Much like its immediate predecessor,
V, 1988's
Vibe saw Japan's
Vow Wow totally transformed into a cliché-ridden, synthesizer-doused pop-metal enterprise, no different from hundreds of American bands they clearly sought to emulate, even though their limited label support and U.K.-based organization made it impossible for them to really compete for U.S. radio and MTV spins. As a result, expertly performed, meticulously coiffed, but ultimately soulless material like "Spellbound," "I Feel the Power," and "Rock Me Now" had about as much staying power as last week's hairspray and mascara; while the band's inexcusable application of rococo ‘80s production values to
the Beatles' "Helter Skelter" made
Winger's contemporaneous molestation of
Jimi Hendrix's "Purple Haze" sound quite palatable by comparison. Adding insult to injury, the album's second half got even worse (these songs are so bad they frankly defy logic), and even though lead guitarist
Kyoji Yamamoto still managed to astound almost every time he twiddled his fingers across that fretboard, frontman
Genki Hitomi's warbling shrieks had become so utterly indistinguishable from those of
Loudness frontman
Minoru Niihara that
Vow Wow couldn't even get beyond comparisons to their one time protégés.

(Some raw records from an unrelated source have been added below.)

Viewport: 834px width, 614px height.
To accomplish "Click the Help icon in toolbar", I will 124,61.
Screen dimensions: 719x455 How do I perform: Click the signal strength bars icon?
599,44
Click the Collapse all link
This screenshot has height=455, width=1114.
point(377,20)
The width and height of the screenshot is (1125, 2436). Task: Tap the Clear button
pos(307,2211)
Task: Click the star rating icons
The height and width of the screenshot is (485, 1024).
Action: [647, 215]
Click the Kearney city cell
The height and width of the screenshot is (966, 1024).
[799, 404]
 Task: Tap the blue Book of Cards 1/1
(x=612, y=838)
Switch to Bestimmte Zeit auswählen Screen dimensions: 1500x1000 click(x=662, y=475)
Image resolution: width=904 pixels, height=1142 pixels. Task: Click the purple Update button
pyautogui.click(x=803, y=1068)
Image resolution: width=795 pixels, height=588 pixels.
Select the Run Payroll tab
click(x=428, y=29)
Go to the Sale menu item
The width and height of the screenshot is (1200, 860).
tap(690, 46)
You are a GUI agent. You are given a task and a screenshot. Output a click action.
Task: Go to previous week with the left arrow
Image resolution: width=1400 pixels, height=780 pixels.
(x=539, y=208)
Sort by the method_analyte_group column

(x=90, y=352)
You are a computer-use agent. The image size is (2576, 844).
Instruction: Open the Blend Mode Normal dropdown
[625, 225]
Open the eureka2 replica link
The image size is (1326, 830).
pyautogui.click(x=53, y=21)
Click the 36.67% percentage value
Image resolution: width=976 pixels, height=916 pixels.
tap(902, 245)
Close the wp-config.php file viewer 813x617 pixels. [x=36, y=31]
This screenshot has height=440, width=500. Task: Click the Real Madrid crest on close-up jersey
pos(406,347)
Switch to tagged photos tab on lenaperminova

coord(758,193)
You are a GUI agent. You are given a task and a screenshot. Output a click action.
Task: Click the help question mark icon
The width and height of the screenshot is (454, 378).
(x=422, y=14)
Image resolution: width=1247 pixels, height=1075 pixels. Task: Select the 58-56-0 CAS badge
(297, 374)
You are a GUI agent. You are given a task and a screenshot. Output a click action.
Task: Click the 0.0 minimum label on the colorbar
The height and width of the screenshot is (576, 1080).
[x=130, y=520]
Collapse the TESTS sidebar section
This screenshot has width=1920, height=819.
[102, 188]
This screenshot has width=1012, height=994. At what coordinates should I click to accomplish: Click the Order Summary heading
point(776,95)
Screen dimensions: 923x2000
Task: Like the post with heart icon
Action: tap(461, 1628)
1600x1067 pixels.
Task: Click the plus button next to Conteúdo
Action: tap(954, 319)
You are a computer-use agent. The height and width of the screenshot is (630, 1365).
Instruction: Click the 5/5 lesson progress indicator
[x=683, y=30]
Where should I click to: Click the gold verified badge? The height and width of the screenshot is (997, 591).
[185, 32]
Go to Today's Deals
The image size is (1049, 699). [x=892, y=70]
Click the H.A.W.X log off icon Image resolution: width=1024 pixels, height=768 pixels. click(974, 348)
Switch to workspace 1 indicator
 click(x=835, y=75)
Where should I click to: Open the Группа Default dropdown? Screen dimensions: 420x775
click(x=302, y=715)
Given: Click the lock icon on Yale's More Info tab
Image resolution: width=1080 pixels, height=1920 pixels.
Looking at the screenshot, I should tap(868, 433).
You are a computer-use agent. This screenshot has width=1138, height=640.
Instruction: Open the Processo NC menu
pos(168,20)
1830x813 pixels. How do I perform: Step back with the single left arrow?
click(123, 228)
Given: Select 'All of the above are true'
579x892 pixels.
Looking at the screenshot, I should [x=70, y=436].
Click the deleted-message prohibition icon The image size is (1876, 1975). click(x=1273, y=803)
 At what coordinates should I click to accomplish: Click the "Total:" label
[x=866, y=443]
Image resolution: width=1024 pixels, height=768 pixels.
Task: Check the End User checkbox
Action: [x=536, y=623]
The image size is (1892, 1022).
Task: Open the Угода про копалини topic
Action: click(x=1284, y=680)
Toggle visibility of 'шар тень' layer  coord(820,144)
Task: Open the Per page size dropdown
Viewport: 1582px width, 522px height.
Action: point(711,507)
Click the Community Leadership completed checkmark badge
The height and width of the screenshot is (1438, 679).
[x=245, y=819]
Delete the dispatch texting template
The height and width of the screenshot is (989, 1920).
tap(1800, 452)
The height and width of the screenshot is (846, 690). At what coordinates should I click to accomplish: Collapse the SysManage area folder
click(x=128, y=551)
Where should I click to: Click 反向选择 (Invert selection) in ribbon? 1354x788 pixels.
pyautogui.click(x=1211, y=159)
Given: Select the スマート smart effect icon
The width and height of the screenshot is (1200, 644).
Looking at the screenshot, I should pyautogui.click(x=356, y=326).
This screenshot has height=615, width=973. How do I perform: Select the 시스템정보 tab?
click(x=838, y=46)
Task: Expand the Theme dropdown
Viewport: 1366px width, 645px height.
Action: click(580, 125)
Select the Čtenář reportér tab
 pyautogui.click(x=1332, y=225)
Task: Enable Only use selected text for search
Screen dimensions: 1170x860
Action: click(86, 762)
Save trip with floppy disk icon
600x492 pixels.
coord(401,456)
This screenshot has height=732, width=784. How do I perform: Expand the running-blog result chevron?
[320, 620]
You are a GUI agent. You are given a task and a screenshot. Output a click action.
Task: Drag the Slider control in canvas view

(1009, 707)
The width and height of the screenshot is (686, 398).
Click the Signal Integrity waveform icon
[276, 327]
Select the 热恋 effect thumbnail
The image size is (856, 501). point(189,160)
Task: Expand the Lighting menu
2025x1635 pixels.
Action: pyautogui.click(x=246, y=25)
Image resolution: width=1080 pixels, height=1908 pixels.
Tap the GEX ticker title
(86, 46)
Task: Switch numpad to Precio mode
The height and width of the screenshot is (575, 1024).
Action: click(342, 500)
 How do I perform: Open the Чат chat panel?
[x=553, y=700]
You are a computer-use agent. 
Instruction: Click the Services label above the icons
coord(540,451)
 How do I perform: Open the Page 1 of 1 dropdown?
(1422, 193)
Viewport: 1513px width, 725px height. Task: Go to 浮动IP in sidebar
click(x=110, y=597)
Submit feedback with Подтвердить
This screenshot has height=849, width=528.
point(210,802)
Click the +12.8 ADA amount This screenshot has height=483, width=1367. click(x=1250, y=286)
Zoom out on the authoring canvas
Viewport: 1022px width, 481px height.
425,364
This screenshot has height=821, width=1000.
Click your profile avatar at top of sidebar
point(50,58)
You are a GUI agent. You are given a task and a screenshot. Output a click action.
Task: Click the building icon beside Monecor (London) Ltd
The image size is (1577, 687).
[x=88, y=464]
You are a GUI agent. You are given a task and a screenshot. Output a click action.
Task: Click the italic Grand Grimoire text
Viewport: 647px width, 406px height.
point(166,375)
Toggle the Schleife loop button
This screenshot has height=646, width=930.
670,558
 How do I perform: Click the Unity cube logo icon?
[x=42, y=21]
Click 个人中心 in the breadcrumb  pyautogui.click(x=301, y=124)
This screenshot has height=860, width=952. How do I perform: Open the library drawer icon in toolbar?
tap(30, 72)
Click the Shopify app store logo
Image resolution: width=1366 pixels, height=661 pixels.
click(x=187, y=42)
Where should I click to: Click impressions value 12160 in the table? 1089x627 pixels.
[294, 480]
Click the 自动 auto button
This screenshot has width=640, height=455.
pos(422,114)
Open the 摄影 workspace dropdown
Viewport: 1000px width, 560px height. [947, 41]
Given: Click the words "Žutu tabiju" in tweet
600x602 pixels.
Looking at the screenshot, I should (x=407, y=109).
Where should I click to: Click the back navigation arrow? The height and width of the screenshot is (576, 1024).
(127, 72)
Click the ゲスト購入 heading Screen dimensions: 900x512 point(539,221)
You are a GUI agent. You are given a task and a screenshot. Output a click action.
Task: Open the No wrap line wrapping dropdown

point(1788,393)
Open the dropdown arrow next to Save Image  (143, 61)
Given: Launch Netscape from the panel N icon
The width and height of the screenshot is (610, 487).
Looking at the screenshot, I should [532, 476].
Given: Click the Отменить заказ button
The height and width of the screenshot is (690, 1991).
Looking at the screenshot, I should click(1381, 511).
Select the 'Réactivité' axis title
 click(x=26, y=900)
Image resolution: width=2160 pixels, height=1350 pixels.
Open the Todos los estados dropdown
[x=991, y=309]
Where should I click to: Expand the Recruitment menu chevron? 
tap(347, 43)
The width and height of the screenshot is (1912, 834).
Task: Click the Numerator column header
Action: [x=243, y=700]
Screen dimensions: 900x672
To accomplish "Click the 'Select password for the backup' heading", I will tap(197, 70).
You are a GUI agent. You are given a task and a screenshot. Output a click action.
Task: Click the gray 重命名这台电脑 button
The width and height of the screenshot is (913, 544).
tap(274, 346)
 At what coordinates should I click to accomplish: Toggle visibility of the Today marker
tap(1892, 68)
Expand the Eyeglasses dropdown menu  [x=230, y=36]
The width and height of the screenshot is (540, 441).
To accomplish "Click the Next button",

Clearly,
Vow Wow were treading water on an epic scale, and it was only a matter of time before the group sank beneath the surface. [A note of warning: in 1989,
Vibe was inexplicably re-sequenced, repackaged, and reissued under the title
Helter Skelter, meaning there are two separate versions of this sonic atrocity out there -- for heaven's sake, try to avoid them both!]